*WHAT YOU HAVE TO DO*:
Copy the following material again line for line, omitting the pictures from your answer.

** start of MATERIAL FOR THIS EXERCISE **

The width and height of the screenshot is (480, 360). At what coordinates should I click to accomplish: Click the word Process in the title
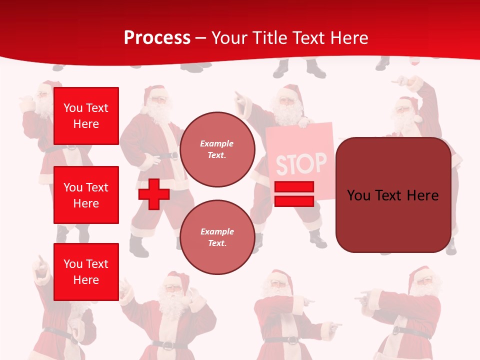pos(157,38)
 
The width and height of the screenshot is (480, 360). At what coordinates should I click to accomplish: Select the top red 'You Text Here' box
pos(86,116)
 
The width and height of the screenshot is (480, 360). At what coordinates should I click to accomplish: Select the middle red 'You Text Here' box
pos(86,195)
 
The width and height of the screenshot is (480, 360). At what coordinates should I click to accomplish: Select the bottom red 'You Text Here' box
pos(86,272)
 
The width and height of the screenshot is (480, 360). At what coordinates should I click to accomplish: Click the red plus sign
pos(154,194)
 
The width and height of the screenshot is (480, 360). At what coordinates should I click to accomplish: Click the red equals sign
pos(294,194)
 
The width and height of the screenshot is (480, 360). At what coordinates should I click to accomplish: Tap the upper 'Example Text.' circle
pos(218,150)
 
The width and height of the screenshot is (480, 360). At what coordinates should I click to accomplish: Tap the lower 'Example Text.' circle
pos(218,238)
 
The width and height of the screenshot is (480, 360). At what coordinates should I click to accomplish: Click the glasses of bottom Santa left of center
pos(172,288)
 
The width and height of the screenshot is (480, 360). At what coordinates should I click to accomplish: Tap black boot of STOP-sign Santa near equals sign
pos(318,240)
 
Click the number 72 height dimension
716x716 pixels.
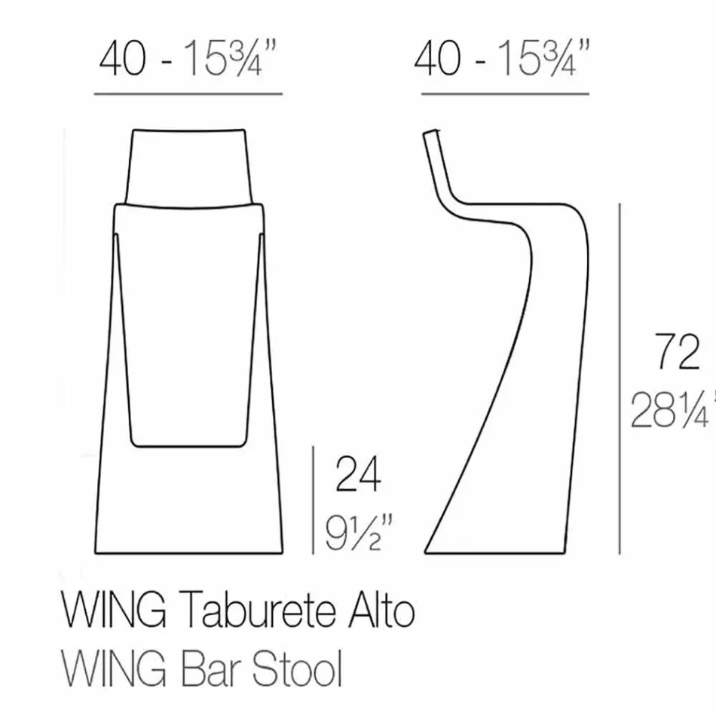[x=678, y=352]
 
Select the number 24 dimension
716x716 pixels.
[x=358, y=476]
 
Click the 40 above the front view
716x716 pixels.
[x=124, y=58]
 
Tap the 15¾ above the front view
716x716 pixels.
[x=226, y=58]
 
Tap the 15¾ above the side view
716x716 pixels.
[x=541, y=58]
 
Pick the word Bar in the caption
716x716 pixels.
[x=207, y=668]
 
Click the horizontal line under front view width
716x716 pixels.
[x=188, y=95]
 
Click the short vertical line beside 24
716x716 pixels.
[x=314, y=500]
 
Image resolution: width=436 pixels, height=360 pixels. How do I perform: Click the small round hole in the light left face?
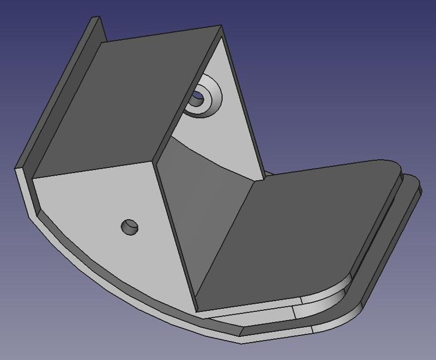129,226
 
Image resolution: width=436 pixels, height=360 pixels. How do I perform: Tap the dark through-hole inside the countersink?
197,100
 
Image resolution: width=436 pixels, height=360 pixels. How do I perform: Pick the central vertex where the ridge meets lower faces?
158,161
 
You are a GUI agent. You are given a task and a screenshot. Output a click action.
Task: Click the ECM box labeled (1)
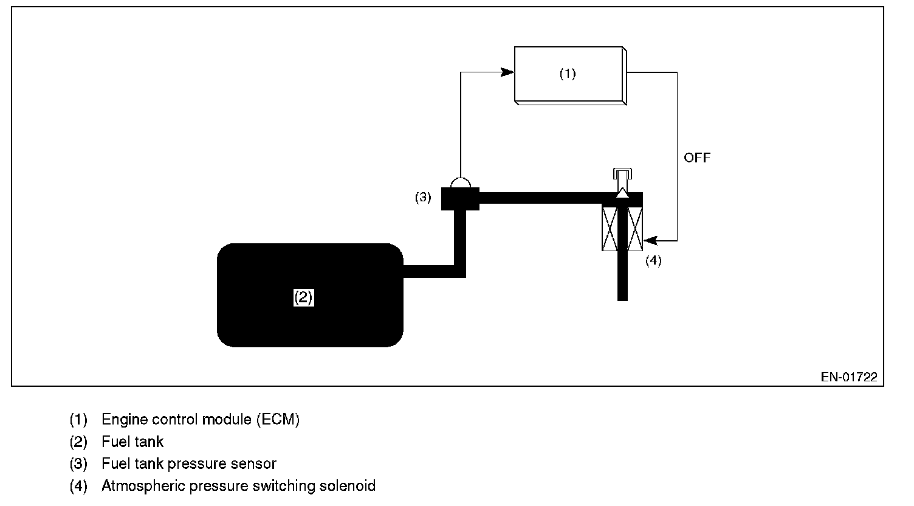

** end of MATERIAL FOR THIS EXERCISE **

*WORKED SOLUTION*:
The width and height of the screenshot is (480, 360). At what coordinates should I click to accomplish: Click the word Process in the title
pos(157,38)
 
The width and height of the screenshot is (480, 360). At what coordinates should I click to accomplish: Select the top red 'You Text Here' box
pos(86,116)
 
The width and height of the screenshot is (480, 360). At what coordinates should I click to accomplish: Select the middle red 'You Text Here' box
pos(86,195)
 
The width and height of the screenshot is (480, 360). At what coordinates should I click to accomplish: Select the bottom red 'You Text Here' box
pos(86,272)
 
The width and height of the screenshot is (480, 360). At what coordinates should I click to accomplish: Click the red plus sign
pos(154,194)
 
The width and height of the screenshot is (480, 360). At what coordinates should I click to accomplish: Click the red equals sign
pos(294,194)
 
The width and height of the screenshot is (480, 360). At what coordinates should I click to accomplish: Tap the upper 'Example Text.' circle
pos(218,150)
 
The width and height of the screenshot is (480, 360). At what coordinates should I click to accomplish: Tap the lower 'Example Text.' circle
pos(218,238)
 
The width and height of the screenshot is (480, 360). At what coordinates should I click to accomplish: Click the glasses of bottom Santa left of center
pos(172,288)
 
The width and height of the screenshot is (480, 360). At what coordinates should I click to accomplish: Tap black boot of STOP-sign Santa near equals sign
pos(318,240)
 
Click the number 72 height dimension
716x716 pixels.
[x=678, y=352]
 
Select the number 24 dimension
716x716 pixels.
[x=358, y=476]
 
Click the 40 above the front view
716x716 pixels.
[x=124, y=58]
 
Tap the 15¾ above the front view
716x716 pixels.
[x=226, y=58]
 
Tap the 15¾ above the side view
716x716 pixels.
[x=541, y=58]
 
Pick the word Bar in the caption
716x716 pixels.
[x=207, y=668]
 
Click the horizontal line under front view width
716x716 pixels.
[x=188, y=95]
 
Click the short vertical line beside 24
716x716 pixels.
[x=314, y=500]
 
Image resolution: width=436 pixels, height=360 pixels. How do I perform: Click the small round hole in the light left face?
129,226
 
Image resolution: width=436 pixels, height=360 pixels. How do I perform: Tap the dark through-hole inside the countersink?
197,100
 
Image resolution: width=436 pixels, height=360 pixels. How do I perform: Pick the central vertex where the ridge meets lower faces?
158,161
 
You are a GUI agent. You are given a task and a screenshot. Output a click action.
Task: Click the ECM box labeled (1)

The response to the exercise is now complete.